I titolari Allevatori, i rivenditori di latte e gli allevatori sarebbero stati complici nelle operazioni di contraffazione del marchio DOP dei formaggi di bufala, nonché di commercializzazione di prodotti alimentari potenzialmente novici. I provvedimenti in corso prevedono sia arresti che misure interdittive.

A portare alla luce la situazione l’inchiesta Aritsteo diretta da Maria Antonietta Troncone e coordinata dalla Procura di Santa Maria Capua Vetere.

Il Codacons ha chiesto che vengano rese note le generalità delle aziende sequestrate e i luoghi in cui venivano distribuite le mozzarelle contraffatte e i prodotti a base di latte adulterato.

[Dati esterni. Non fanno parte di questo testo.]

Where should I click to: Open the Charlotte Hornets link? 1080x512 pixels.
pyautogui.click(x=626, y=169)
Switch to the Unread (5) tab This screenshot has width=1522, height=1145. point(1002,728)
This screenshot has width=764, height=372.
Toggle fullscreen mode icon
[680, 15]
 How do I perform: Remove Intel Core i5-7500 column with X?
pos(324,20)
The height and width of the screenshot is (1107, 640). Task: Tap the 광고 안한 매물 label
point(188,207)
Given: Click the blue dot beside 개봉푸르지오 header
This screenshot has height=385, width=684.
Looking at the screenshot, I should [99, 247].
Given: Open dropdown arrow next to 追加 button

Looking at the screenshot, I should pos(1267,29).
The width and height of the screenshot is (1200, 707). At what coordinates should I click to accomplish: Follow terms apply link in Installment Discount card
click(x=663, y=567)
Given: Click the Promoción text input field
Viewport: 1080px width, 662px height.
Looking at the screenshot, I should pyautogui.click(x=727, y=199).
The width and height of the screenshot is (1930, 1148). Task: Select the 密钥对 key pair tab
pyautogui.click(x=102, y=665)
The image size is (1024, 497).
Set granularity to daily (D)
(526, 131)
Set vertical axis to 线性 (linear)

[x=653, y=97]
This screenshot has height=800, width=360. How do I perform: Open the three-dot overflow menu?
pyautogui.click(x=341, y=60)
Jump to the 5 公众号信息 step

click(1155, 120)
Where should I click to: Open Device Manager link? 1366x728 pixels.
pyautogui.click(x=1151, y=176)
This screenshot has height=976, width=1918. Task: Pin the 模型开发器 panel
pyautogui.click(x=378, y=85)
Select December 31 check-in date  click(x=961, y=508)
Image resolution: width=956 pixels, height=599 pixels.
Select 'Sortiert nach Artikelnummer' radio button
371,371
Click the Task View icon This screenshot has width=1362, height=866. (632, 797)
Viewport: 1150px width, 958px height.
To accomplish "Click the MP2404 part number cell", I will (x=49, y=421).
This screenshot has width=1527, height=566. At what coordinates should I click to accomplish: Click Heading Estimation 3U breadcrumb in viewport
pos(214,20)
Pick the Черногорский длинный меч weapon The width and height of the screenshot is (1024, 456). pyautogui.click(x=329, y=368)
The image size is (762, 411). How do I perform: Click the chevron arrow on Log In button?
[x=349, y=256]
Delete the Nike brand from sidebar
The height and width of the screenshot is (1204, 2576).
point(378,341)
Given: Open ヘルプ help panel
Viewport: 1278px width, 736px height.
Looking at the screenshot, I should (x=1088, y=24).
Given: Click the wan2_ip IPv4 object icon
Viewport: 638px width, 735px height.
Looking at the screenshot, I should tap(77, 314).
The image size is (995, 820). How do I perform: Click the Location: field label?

Il presidente Carlo Rienzi ha parlato di un obbligo della magistratura nei confronti dei cittadini, che hanno anche il diritto di rivalersi tramite richieste di risarcimenti: “Ancora una volta la salute dei cittadini viene messa a rischio da operazioni sconsiderate e frodi alimentari. I cittadini hanno il diritto di sapere se hanno acquistato mozzarelle potenzialmente nocive e, per tale motivo, è indispensabile che la magistratura fornisca i dettagli dell’operazione, specificando con quale marchio e dove venivano venduti i prodotti adulterati. Solo così gli utenti potranno attivare le dovute azioni risarcitorie nei confronti dei responsabili della frode”.